TypeScript Knowledge

Kip Landergren

(Updated: )

My TypeScript knowledge base explaining a quick overview and some key concepts.

Contents

Overview

TypeScript is a static typing system for JavaScript. It works by defining a language that is a superset of JavaScript and providing a compiler, tsc, that can output JavaScript. The resulting JavaScript can be tuned with compiler options to support previous versions of ECMAScript specifications. tsc can also perform other static analysis on the input JavaScript to check for problems (e.g. implicit any usage).

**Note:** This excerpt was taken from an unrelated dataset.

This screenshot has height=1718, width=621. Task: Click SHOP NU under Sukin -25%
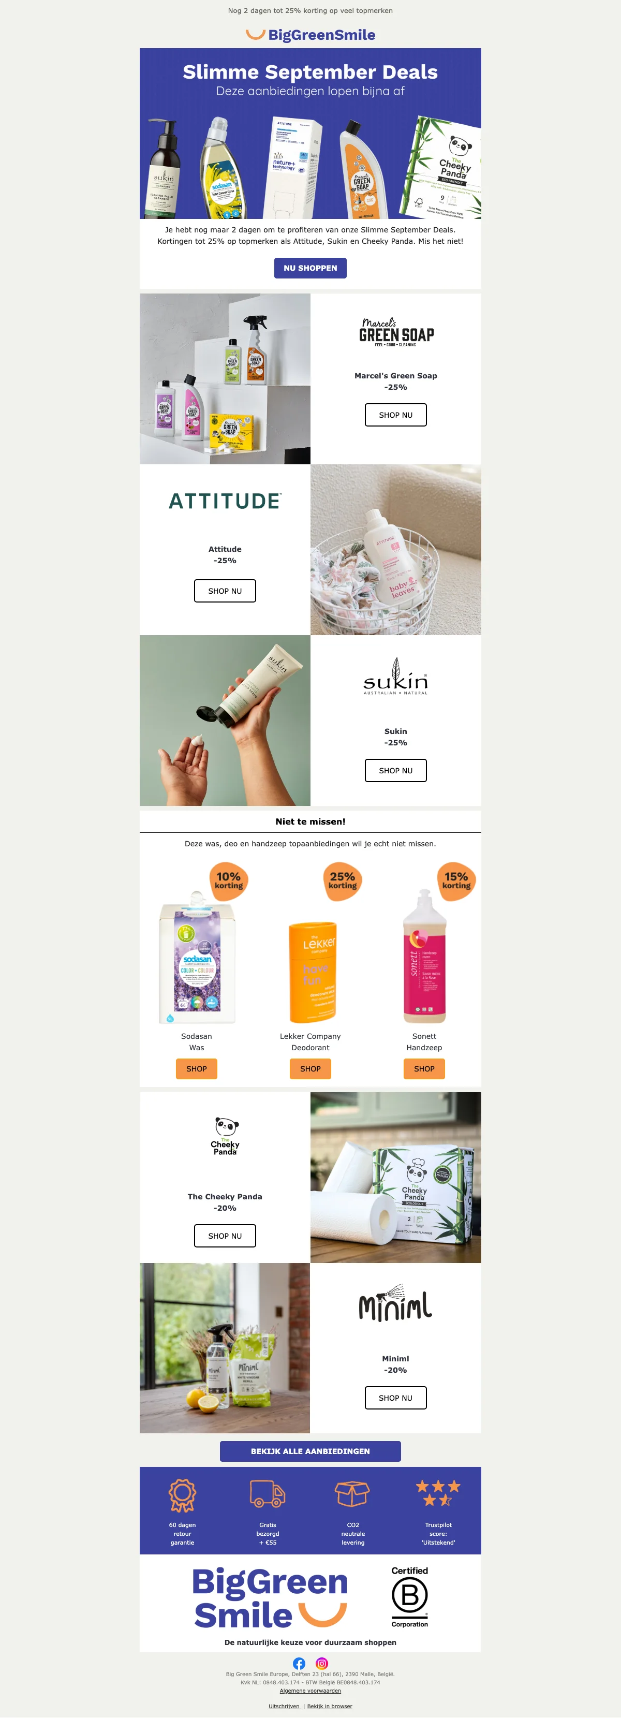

TypeScript works by appending type information after normal JavaScript code—like variables, function parameters, and functions—and then analyzing uses for type conformance.

Core Idea

Create a superset of JavaScript that allows for language extension, static typing, and compilation. Static typing can help improve readability and correctness guarantees. Additionally, tsc gives opportunity to forward problem discovery to compile-time and have additional checks be able to be layered on.

Key Concepts

Generics

/* generics */

/* rationale */

/* consider the identity function, implemented using `any`: */
const identityAny = (arg: any) => {
  return arg;
};

/* this does not get us type information of the argument we passed */
const a = identityAny("hello"); /* type: any */
const b = identityAny(100); /* type: any */

/* we could implement identity functions for all types */
const identityString = (arg: string) => {
  return arg;
};

const identityNumber = (arg: number) => {
  return arg;
};

const c = identityString("hello"); /* type: string */
const d = identityNumber(100); /* type: number */

/* but this requires a lot of redundant code! */

/* generic type parameters are type variables that we can use to specify types
in our function */
const identity = <T>(arg: T) => {
  return arg;
};

/* our first invocations pass the type of `arg` as an argument to the type
parameter */
const e = identity<string>("hello"); /* type: string */
const f = identity<number>(100); /* type: number */

/* but TypeScript can actually infer what the type parameter is based on the
value of `arg`, so we can omit: */
const g = identity("hello"); /* type: string */
const h = identity(100); /* type: number */

/* how to think about type parameters */

/* generic type parameters are type variables you declare as "inputs" that must
have corresponding use as "outputs" either as argument types or return types */
const gen1 = <T, U>(arg1: T, arg2: U) => {};
const gen2 = <T, U>(arg1: T, arg2: U): T => {
  return arg1;
};

export {};

Type Keywords

extends keyword

The extends keyword is used as a predicate of the form:

U extends V

to check whether U is assignable to V. It is effectively asking: “Is the type to the left of extends assignable to the one on the right?”.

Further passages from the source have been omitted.